(THE PROBLEM):
Search the data below, and report every line in which "Path" occurs.

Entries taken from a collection
- - - - - - -

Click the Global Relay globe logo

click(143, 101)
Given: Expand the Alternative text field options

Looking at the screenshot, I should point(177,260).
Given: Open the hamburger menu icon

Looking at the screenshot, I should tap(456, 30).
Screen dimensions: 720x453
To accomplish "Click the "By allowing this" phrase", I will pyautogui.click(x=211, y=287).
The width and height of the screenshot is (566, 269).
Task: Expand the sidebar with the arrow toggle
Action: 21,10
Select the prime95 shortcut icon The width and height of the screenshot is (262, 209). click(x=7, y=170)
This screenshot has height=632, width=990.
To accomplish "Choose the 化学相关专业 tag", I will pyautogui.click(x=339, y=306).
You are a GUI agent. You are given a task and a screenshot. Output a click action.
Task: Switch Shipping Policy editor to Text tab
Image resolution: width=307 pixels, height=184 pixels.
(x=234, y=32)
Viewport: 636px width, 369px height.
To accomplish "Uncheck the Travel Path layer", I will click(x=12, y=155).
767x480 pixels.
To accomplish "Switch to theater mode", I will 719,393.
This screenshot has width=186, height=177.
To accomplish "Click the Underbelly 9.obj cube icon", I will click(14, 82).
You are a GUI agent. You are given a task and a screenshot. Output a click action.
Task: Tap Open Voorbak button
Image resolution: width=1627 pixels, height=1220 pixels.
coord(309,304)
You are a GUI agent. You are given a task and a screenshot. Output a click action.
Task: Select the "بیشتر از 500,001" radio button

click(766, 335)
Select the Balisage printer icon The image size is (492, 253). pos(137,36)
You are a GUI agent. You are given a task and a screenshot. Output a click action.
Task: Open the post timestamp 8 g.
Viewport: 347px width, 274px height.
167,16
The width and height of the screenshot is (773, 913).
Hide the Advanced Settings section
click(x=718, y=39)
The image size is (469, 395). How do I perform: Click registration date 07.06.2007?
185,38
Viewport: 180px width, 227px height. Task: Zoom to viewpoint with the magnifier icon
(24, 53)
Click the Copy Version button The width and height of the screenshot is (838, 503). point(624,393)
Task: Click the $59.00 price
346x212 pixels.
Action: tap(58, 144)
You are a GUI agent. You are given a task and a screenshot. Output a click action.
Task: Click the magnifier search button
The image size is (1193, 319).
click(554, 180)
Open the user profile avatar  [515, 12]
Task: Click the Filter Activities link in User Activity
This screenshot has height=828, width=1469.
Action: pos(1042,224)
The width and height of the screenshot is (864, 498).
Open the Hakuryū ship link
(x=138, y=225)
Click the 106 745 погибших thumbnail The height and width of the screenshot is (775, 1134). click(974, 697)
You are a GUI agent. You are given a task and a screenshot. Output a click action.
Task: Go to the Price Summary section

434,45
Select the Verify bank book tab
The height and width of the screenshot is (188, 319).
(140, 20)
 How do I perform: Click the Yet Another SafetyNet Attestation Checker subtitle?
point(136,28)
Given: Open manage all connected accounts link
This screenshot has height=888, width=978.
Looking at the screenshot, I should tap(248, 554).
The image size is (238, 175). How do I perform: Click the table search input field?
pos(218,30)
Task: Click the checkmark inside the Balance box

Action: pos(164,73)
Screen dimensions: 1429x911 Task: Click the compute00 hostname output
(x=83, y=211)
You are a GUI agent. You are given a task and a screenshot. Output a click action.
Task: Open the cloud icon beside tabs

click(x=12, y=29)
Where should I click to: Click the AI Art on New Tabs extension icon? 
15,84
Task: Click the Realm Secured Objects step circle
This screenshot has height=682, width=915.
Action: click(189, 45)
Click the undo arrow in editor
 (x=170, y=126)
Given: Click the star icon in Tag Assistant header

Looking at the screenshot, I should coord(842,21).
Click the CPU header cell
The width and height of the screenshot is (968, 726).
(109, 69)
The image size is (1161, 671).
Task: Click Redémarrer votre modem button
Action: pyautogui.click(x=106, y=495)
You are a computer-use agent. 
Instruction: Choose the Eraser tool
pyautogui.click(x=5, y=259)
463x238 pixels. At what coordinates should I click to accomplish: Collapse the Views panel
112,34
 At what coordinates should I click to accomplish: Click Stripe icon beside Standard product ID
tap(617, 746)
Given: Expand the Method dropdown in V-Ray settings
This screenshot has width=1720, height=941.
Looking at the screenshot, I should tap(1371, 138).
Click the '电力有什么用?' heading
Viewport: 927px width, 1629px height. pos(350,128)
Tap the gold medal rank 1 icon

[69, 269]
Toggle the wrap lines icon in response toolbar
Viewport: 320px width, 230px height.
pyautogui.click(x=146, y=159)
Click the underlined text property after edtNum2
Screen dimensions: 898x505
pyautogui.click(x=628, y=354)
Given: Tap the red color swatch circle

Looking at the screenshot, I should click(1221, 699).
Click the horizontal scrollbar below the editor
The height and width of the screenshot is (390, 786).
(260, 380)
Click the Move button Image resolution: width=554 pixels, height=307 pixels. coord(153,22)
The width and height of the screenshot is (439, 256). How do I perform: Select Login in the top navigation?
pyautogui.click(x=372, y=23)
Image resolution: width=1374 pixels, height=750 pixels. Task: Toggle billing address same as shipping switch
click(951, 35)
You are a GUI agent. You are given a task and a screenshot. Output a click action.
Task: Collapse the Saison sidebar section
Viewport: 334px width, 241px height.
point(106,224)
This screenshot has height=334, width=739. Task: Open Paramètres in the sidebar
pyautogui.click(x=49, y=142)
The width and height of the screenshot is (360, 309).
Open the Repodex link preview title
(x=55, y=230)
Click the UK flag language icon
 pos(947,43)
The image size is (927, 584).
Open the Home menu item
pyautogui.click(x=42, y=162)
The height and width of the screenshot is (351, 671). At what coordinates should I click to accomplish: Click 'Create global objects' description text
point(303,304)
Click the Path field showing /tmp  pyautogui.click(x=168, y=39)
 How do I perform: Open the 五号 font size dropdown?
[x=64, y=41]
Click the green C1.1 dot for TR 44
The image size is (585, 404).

- - - - - - -

(EXPECTED ANSWER):
To accomplish "Uncheck the Travel Path layer", I will click(x=12, y=155).
Click the Path field showing /tmp  pyautogui.click(x=168, y=39)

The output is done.